/---

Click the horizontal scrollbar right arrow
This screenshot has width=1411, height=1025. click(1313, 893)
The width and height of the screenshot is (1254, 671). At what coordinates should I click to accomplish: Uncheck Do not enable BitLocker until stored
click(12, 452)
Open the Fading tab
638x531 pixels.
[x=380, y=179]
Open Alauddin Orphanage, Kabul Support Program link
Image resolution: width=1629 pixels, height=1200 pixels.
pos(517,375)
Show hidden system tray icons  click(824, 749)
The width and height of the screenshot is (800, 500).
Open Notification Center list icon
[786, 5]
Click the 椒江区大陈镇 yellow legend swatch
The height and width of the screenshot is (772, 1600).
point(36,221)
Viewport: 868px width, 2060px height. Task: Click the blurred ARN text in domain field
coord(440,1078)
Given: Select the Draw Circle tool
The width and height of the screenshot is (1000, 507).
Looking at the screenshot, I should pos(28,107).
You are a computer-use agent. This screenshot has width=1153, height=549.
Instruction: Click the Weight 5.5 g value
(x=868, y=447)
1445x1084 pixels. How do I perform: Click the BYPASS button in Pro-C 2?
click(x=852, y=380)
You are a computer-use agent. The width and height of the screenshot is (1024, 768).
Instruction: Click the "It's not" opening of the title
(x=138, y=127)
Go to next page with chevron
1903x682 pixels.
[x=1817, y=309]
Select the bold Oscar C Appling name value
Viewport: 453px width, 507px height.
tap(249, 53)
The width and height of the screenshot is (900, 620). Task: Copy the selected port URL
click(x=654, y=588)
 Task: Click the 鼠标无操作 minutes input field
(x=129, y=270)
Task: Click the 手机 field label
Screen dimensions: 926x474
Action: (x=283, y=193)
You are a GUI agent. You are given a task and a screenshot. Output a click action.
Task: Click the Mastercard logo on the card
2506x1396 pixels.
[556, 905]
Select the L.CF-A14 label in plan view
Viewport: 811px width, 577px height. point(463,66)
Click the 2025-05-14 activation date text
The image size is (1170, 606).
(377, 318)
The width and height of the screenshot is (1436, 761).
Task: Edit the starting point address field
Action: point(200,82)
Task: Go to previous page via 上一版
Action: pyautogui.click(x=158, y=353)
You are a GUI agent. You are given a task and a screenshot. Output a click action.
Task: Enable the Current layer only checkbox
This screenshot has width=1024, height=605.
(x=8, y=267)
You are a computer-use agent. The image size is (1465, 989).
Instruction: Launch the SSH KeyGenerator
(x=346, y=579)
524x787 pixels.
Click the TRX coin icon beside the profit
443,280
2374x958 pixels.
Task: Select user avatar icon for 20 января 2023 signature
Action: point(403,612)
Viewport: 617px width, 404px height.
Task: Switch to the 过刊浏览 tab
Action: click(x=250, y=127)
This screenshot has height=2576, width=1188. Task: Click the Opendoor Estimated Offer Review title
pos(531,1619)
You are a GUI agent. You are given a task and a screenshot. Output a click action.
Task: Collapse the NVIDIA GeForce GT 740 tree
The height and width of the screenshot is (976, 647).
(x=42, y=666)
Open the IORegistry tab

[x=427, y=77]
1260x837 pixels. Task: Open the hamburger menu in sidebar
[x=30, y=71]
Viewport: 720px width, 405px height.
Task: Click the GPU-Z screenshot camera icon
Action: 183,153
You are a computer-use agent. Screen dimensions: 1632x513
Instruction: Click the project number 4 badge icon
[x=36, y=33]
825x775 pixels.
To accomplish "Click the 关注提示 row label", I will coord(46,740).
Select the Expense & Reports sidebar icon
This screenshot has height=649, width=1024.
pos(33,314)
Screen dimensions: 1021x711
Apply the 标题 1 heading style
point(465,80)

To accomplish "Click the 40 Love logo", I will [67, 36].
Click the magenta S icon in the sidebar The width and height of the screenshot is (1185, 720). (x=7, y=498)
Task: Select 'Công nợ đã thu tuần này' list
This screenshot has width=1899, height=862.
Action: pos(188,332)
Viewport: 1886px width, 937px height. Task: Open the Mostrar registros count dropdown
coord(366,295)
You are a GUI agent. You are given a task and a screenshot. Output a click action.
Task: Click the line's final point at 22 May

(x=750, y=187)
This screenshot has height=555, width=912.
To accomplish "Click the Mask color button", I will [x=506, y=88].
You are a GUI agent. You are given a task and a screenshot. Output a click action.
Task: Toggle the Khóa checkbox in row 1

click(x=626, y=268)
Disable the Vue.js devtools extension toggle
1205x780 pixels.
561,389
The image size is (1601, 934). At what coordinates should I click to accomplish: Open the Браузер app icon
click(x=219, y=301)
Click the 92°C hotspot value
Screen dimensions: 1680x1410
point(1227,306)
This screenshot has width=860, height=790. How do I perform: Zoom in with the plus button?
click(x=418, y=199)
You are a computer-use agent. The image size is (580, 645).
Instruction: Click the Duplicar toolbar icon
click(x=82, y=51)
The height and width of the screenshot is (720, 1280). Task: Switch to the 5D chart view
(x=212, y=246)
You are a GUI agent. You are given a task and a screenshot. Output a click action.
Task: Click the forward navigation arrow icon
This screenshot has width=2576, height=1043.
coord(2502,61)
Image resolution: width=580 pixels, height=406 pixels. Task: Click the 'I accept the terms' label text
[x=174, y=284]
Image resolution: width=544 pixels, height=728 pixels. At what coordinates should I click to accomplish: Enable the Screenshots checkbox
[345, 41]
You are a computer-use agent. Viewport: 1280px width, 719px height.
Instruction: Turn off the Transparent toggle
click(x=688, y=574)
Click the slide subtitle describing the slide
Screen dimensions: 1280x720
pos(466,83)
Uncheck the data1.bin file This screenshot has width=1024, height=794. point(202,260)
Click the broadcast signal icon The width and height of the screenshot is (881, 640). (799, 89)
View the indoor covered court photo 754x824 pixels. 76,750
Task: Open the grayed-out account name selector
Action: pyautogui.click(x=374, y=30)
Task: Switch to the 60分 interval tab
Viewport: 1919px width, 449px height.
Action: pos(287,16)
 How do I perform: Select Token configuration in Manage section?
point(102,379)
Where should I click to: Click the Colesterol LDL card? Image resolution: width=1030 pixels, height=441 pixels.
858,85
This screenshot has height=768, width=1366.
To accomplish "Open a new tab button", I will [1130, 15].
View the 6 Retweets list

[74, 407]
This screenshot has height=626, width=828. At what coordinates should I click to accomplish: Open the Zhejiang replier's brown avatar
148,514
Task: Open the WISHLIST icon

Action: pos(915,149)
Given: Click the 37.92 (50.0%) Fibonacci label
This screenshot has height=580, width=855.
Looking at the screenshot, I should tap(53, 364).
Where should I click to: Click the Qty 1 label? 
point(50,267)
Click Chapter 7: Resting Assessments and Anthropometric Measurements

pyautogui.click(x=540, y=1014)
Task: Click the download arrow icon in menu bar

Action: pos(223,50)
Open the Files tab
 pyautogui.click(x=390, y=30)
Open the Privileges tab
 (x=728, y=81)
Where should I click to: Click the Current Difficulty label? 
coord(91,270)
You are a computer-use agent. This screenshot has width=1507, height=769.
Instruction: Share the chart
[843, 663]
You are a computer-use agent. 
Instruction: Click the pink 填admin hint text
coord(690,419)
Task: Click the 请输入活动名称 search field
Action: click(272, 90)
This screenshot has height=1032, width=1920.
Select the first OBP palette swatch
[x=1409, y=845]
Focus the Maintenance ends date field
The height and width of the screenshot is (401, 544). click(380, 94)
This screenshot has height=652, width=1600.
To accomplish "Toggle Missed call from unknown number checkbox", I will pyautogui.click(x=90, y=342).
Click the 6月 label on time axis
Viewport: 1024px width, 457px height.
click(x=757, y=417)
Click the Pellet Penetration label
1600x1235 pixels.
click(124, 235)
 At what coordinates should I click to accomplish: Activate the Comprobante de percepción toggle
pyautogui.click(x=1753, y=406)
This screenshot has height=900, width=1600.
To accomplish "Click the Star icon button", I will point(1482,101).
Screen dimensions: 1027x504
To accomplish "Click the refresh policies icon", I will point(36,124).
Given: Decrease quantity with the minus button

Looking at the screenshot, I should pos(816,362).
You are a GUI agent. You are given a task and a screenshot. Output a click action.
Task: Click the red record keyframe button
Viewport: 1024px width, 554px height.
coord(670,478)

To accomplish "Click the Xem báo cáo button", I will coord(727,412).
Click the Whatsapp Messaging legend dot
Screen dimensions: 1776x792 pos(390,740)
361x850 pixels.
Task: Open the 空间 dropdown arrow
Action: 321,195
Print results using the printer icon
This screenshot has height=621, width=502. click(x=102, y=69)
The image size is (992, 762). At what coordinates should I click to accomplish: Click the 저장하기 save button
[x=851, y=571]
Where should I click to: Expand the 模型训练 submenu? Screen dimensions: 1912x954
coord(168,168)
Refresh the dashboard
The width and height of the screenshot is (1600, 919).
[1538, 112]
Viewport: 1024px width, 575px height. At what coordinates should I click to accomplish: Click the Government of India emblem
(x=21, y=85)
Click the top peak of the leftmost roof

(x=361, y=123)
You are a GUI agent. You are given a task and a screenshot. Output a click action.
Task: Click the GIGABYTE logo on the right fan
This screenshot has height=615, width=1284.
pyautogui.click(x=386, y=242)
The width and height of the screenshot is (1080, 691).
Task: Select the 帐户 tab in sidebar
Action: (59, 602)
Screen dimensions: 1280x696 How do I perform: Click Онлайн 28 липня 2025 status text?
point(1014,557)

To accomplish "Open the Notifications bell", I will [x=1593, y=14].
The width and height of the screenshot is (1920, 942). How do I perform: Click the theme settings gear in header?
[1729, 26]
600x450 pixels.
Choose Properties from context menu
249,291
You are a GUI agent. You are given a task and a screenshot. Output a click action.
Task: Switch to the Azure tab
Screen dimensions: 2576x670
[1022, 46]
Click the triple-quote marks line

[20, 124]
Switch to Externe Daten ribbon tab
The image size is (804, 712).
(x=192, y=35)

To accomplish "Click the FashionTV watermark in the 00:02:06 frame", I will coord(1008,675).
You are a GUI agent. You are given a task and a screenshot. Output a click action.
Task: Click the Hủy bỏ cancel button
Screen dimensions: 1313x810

\---

REQUIREMENT: From the records above, give again exactly the lines running from the line with "Viewport: 1919px width, 449px height." to the line with "This screenshot has height=652, width=1600.", inclusive.

RESULT OF THIS TASK:
Viewport: 1919px width, 449px height.
Action: pos(287,16)
 How do I perform: Select Token configuration in Manage section?
point(102,379)
Where should I click to: Click the Colesterol LDL card? Image resolution: width=1030 pixels, height=441 pixels.
858,85
This screenshot has height=768, width=1366.
To accomplish "Open a new tab button", I will [1130, 15].
View the 6 Retweets list

[74, 407]
This screenshot has height=626, width=828. At what coordinates should I click to accomplish: Open the Zhejiang replier's brown avatar
148,514
Task: Open the WISHLIST icon

Action: pos(915,149)
Given: Click the 37.92 (50.0%) Fibonacci label
This screenshot has height=580, width=855.
Looking at the screenshot, I should tap(53, 364).
Where should I click to: Click the Qty 1 label? 
point(50,267)
Click Chapter 7: Resting Assessments and Anthropometric Measurements

pyautogui.click(x=540, y=1014)
Task: Click the download arrow icon in menu bar

Action: pos(223,50)
Open the Files tab
 pyautogui.click(x=390, y=30)
Open the Privileges tab
 (x=728, y=81)
Where should I click to: Click the Current Difficulty label? 
coord(91,270)
You are a computer-use agent. This screenshot has width=1507, height=769.
Instruction: Share the chart
[843, 663]
You are a computer-use agent. 
Instruction: Click the pink 填admin hint text
coord(690,419)
Task: Click the 请输入活动名称 search field
Action: click(272, 90)
This screenshot has height=1032, width=1920.
Select the first OBP palette swatch
[x=1409, y=845]
Focus the Maintenance ends date field
The height and width of the screenshot is (401, 544). click(380, 94)
This screenshot has height=652, width=1600.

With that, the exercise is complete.